**TEXT SEGMENT**.
In 1963, Chief Justice Warren first weighed in on his concern over the use of confidential informants in Lopez v. United States. Warren wrote: “This Court has not yet established the limits within which the police may use an informer to appeal to friendship and camaraderie-in-crime to induce admissions from a suspect, but suffice it to say here, the issue is substantial.” In the nearly 50 years since Warren’s remarks, the nation has made little headway in mitigating the minefield of ethically questionable, unsafe treatment of informants. Nevertheless, the limits to which Chief Justice Warren references must exist, despite the inability of the judiciary and legislative branches of government to articulate such limits with concrete reform.
The use of informants frequently presents numerous murky legal questions. For example, if informants are paid or offered a reward for their services, are they then operating as legal extensions of law enforcement? If so, might their participation in drug busts be grounds for entrapment? In 1983, the court noted their distaste for contingent-based agreements with informants in the case of Williamson v. United States: “In the majorities view, the very fact of hiring an informer on a contingency is ignoble and improper.” Unfortunately, the case failed to produce any clear guidelines regarding conduct explicitly forbidden when dealing with informants. Despite being offensive to the court, contingent-based agreements were not expressly forbidden.
The use of juvenile informants raises still more questions. Activists agitating for change in this arena frequently invoke the legal concept of Parens Patriae. Rooted in the broad notion that the state has an obligation when dealing with those in need of special protections—for example, juveniles, the mentally ill or impaired, and the drug-addicted—to act as a parent would. Thus, the federal government has long undertaken the role of protecting vulnerable individuals deemed “legally disabled.” Society views children as vulnerable incompetents requiring protection from both themselves and others. As such, the government invokes the doctrine of Parens Patriae to create and maintain juvenile delinquency systems. Moreover, the doctrine permits government to temporarily or permanently remove children from their homes in order to protect their health or safety. Similarly we legislate the conduct of minors in ways distinguishable from those of adults. Prohibition on the sale and use of alcohol, tobacco, and pornography; the right to vote, to serve on juries, and in the military; or even enter formally binding contractual obligations all offer examples of Parens Patriae at work. The nature and use of juvenile informants directly conflicts with our nation’s long-standing commitment to protect children. This is why juvenile records are sealed, and juveniles are typically tried in juvenile courts. Both offer implicit acknowledgement that those under the age of 18 require special legal considerations and protections.
The importance of protecting children’s legal rights has been reaffirmed as recently as 2005 in the Roper v. Simmons decision, prohibiting the use of the death penalty for minors. The decision largely rested on science demonstrating juveniles’ immature decision-making capacity, limited life-experience, low-risk aversion, increased impulsivity, and emphasis on short term gains rather than a balancing of long and short term behavior consequence. Despite this reality, juveniles continue to play a significant role assisting law enforcement in their wars on drugs, crime, and gangs.

**OBJECTIVE 1**. Please copy out the records word for word, from the line containing "Click the Location X value field" through the line containing "click(x=562, y=89)".

**INFORMATION SUPPLIED**.
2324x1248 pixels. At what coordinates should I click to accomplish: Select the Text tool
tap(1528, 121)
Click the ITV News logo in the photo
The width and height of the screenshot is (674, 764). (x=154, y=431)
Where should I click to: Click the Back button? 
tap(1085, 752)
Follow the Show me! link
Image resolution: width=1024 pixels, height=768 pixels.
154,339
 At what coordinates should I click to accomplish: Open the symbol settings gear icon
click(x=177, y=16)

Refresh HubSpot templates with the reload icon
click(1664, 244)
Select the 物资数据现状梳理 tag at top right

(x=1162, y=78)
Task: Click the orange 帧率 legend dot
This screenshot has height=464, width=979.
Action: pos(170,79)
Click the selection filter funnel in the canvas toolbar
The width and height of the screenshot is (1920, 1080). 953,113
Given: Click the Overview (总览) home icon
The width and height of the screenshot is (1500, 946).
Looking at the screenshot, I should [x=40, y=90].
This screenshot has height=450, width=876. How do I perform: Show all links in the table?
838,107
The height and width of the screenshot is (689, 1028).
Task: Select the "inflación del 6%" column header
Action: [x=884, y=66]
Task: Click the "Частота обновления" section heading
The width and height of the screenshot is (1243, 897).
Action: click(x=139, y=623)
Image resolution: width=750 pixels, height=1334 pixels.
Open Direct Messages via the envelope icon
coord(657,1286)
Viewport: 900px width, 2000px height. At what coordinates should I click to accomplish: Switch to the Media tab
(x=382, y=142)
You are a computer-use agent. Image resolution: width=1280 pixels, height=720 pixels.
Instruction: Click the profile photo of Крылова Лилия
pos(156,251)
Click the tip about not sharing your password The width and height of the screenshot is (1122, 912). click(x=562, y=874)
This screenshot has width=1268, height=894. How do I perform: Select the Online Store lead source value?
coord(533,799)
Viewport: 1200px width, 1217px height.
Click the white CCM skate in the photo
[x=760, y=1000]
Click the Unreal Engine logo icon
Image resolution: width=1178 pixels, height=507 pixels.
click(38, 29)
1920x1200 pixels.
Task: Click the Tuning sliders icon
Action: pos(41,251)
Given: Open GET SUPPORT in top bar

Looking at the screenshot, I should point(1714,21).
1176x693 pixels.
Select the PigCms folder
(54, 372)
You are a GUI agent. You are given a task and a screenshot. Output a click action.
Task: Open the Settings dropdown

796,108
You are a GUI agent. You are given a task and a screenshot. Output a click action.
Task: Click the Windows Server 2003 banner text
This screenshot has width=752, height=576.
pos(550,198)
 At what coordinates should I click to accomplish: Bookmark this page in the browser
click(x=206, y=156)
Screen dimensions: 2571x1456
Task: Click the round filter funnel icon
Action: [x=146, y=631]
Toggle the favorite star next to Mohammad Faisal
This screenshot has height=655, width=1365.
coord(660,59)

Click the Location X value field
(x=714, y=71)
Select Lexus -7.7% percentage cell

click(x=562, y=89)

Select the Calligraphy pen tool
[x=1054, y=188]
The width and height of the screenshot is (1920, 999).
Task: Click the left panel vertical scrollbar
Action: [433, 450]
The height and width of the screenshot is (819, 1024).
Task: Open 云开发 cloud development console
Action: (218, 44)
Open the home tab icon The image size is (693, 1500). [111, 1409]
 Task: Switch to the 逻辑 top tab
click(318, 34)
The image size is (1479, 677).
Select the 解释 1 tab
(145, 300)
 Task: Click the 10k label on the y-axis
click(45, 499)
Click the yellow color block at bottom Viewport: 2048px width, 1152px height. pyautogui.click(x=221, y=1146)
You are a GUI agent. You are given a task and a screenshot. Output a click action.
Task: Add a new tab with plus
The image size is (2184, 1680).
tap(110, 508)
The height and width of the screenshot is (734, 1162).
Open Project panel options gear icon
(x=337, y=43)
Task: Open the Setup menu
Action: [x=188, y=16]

**OBJECTIVE 2**. Name every court case cited in the text on confidential informants.

**OUTPUT 1**.
Click the Location X value field
(x=714, y=71)
Select Lexus -7.7% percentage cell

click(x=562, y=89)

**OUTPUT 2**.
- Lopez v. United States
- Williamson v. United States
- Roper v. Simmons